Moreover, the software program to handle AI networking materials should be enhanced as properly. This requires performance on the administration layer to alert, diagnose and remediate points shortly. Specifically, administration software program that gives superior granular telemetry (together with sub-second and sub-100 millisecond intervals) is good for troubleshooting and visibility. As well as, the power to watch and alert (in actual time) and supply historic reporting for bandwidth utilisation, packet loss, jitter, latency and availability on the sub-second stage is required. 

Extremely Ethernet (and accelerator) help

When constructing materials, Gartner advises IT leaders to think about {hardware} suppliers that pledge to help the Extremely Ethernet Consortium (UEC) and Extremely Accelerator Hyperlink (UAL) specs.

The UEC is growing an trade commonplace to help high-performance workloads on Ethernet. As of February 2025, there isn’t a proposed commonplace out there, however Gartner expects a proposal earlier than the tip of 2025. The necessity for the standard stems from the truth that suppliers at the moment use proprietary mechanisms to offer the high-performance Ethernet crucial for AI connectivity. 

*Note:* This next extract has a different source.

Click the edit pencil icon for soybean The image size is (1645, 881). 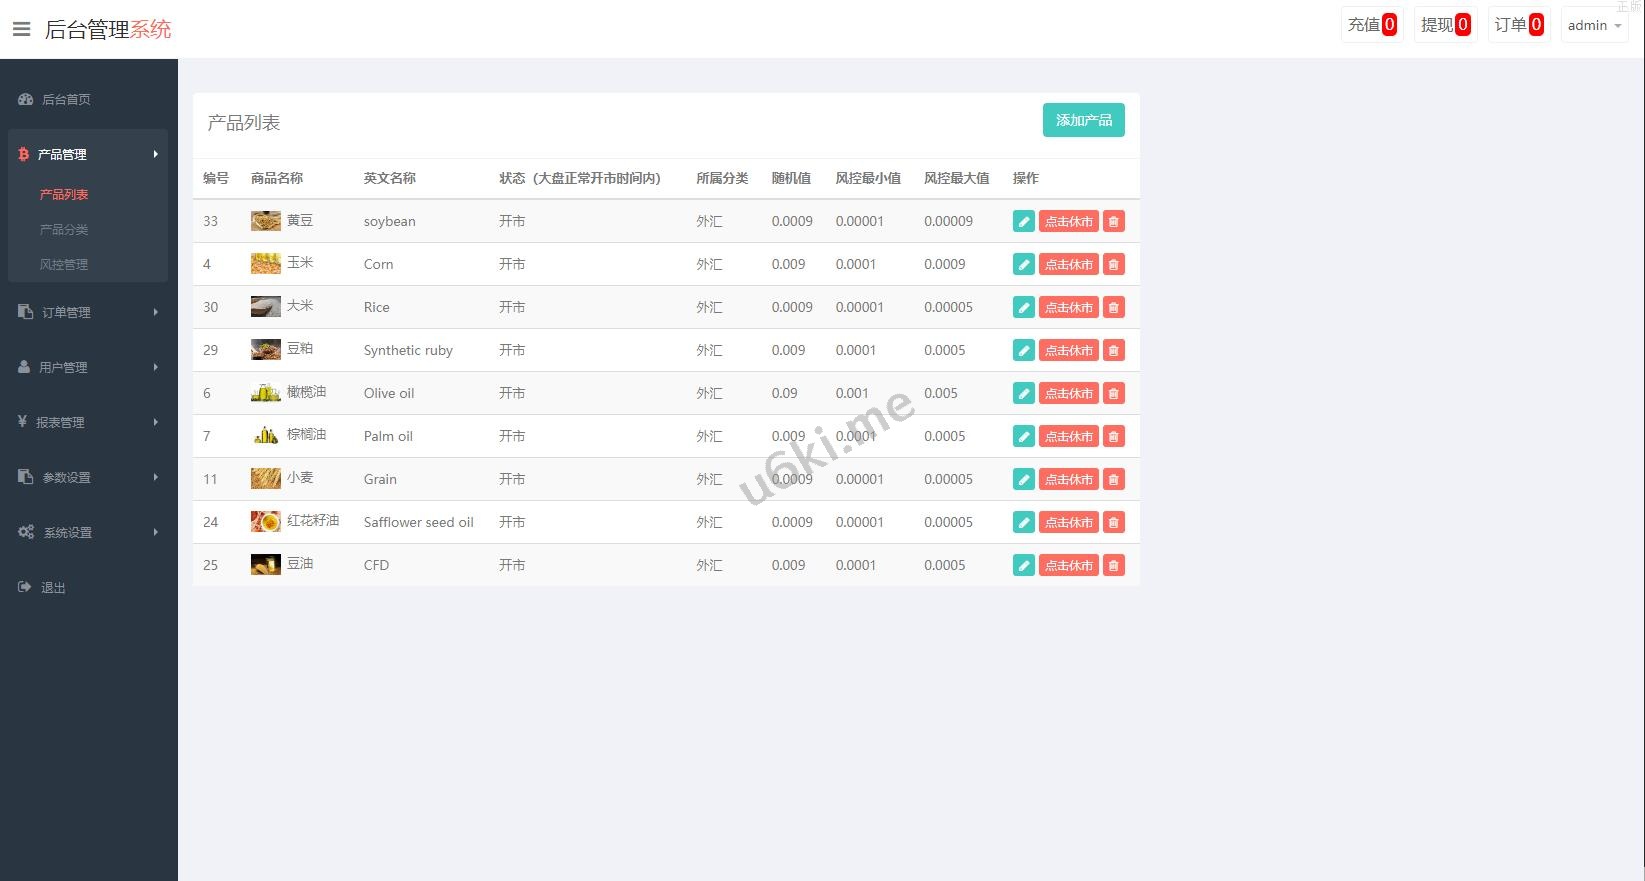(1023, 221)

Long run, this reduces interoperability for patrons because it locks them right into a single provider’s implementation. The advantage of suppliers confirming a constant UEC commonplace is the power to interoperate.

There may be additionally a separate, however associated, requirements effort for shelf/rack/row-optimised accelerator hyperlink referred to as the UAL. The purpose of UAL is to standardise a high-speed, scale-up accelerator interconnect know-how geared toward addressing scale-up community bandwidth wants which can be past what Ethernet and InfiniBand are at the moment able to. 

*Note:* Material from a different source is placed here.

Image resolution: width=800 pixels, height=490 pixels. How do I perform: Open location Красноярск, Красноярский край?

Cut back threat with co-certified implementations

Lastly, due to the stringent efficiency necessities for AI workloads, connectivity between GPU and community switches must be optimised and error-free from a {hardware} and software program perspective. This may be more and more difficult, given the speedy tempo of change related to each networking and GPU know-how.

To mitigate the potential for implementation challenges, Gartner recommends following validated implementation guides which can be co-certified (see field: Advantages of co-certification of networking GPUs) by the networking and GPU suppliers. The worth of following co-certified design is that each suppliers ought to stand by deployments which can be achieved in accordance with this specification, in the end lowering the probability of points and reducing imply time to restore (MTTR) within the occasion of a difficulty.


This text relies on an excerpt of the Gartner report, Key networking practices to help AI workloads within the knowledge heart. Andrew Lerner is a distinguished vice-president analyst at Gartner.